Tasavvufi tarikatların gerek halk üzerinde, gerekse asker-sivil yönetici bürokrasi üzerindeki belirleyici ve yönlendirici etkinliği; 19. yüzyılın ikinci yarısı ile 20. yüzyılın ilk çeyreğinde daha öne çıkmıştır.

Devlet-siyaset adamları, bilim adamları ve düşünürler arasında herhangi bir tasavvufi tarikatın bağlısı olmak, bir dergâha / tekkeye devam etmek, bir mürşide bağlanmak geçerli bir moda olmuştur.

Mevlevilerle Bektaşiler arasında öteden beri gelen bir devlet içinde egemenlik kurma, yönetim kadrolarını oluşturma yarışı vardır.

Bu durum, her iki tarikatın da çok erken dönemlerden beri egemenlik kurmak için örgütlendiklerini, birçok devlet adamını yanlarına çektiklerini, bunlar yoluyla devleti yürütmede söz sahibi olduklarını ve söz sahibi olmak için çabaladıklarını gösterir. Bunun en yakın örneklerini de Türkiye 2002-2016 yılları arasında yaşamıştır.

Osmanlı’ya baktığımızda; Padişah I.İbrahim döneminden (1640- 1648) beri sarayda Mevleviler egemendirler.

3. Ahmed, 1703’de bir Yeniçeri ayaklanması sonucu yönetime getirildi. Padişahın Kılıç Kuşanma Töreni’nde Silahtar Ağa ile Nakibüleşraf bulunmasına karşın, asıl rolü Yeniçeri Ağası oynadı.

Bu tarih ve olay siyasal bakımdan Yeniçerilerin resmen Bektaşilerle birleştiği ve kendilerini “Bektaşi köçekleri” olarak niteledikleri tarihe rastlar.

Bektaşilerin, Mevlevilerin elindeki ayrıcalık ve yetkileri ele geçirdikleri biçiminde ilk görünüş Hasluck’a göre bu olaydır. Padişaha yasallık sağlayan güç böylece Yeniçeri-Bektaşi bütünlüğüyle simgeleşmiş olur. Böyle olmasına karşın sadrazamlık, şeyhülislamlık gibi en üst görevler hala Mevlevilerin elindedir.
18. yüzyılda siyasal alanda Bektaşilerle Aleviler arsında bir uzlaşma, bir alan ve görev paylaşımı, bir dengelenme kurulur. Böyle olmasına karşın, yine de bu yüzyıl boyunca padişahlık makamının yasallaştırması (meşrulaştırması) konusunda Alevi-Bektaşi yarışı sürer.

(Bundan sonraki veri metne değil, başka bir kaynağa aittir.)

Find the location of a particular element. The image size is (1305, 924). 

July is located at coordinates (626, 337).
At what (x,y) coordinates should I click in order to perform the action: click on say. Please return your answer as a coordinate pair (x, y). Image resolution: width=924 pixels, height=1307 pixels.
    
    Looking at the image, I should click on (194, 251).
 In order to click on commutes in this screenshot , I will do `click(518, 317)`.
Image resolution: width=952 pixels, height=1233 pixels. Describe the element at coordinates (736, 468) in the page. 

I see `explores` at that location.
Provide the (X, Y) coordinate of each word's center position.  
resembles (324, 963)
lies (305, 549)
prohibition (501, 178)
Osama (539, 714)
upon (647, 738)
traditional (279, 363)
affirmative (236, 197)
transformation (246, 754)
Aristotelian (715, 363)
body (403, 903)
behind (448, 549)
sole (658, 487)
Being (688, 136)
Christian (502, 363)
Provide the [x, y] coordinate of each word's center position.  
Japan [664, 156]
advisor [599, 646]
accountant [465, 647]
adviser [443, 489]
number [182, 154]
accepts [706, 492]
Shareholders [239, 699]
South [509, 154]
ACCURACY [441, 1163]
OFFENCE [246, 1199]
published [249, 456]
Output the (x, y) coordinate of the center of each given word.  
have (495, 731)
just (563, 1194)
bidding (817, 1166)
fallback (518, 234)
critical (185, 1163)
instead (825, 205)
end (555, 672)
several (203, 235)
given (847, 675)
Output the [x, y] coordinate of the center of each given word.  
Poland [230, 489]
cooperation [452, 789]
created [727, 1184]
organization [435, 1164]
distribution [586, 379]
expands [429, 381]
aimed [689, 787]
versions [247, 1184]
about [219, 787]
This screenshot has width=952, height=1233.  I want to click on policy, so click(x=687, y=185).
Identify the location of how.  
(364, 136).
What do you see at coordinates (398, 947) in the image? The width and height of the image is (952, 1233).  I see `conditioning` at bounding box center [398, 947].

2. Mahmud Bektaşilere, tarihleri boyu en büyük darbeyi vurmuştur. Onun Yeniçeri ve Bektaşilere uyguladığı 1826 kırımı ve yasaklaması üzerine geri kalan Bektaşi ve Yeniçeriler özellikle Balkanlardaki Dere beylerle birleşerek son savaşlarını verirler. Yeniçeriler küçük esnaf ve halk kesiminin bir bölümünde Bektaşilik güçlenmesine karşın, 2. Mahmud ulemayı ve öteki Sünni tarikatları yanına alabilmiştir. Öyle ki, ulema arasında da Mevlevilik tutulmaktadır.

Yeniçerilik-Bektaşiliğin kaldırılışında da tüm Sünni tarikat şeyhleriyle, asker-sivil Sünni bürokrasi ve Sünni ulema padişahın destekçisi olmuş, Bektaşiliğin gücünü kırmada, dahası ortadan kaldırmada ortak hareket etmişlerdir.
Bektaşiler, yedikleri darbe sonucu Tanzimat dönemine kadar bellerini doğrultamamışlardır. Fakat ondan sonra Bektaşilik-Masonluk-Jön Türklük bağlantısı biçiminde yeniden gücünü toparlamış ve yönetime yön verme savaşımına başlamıştır.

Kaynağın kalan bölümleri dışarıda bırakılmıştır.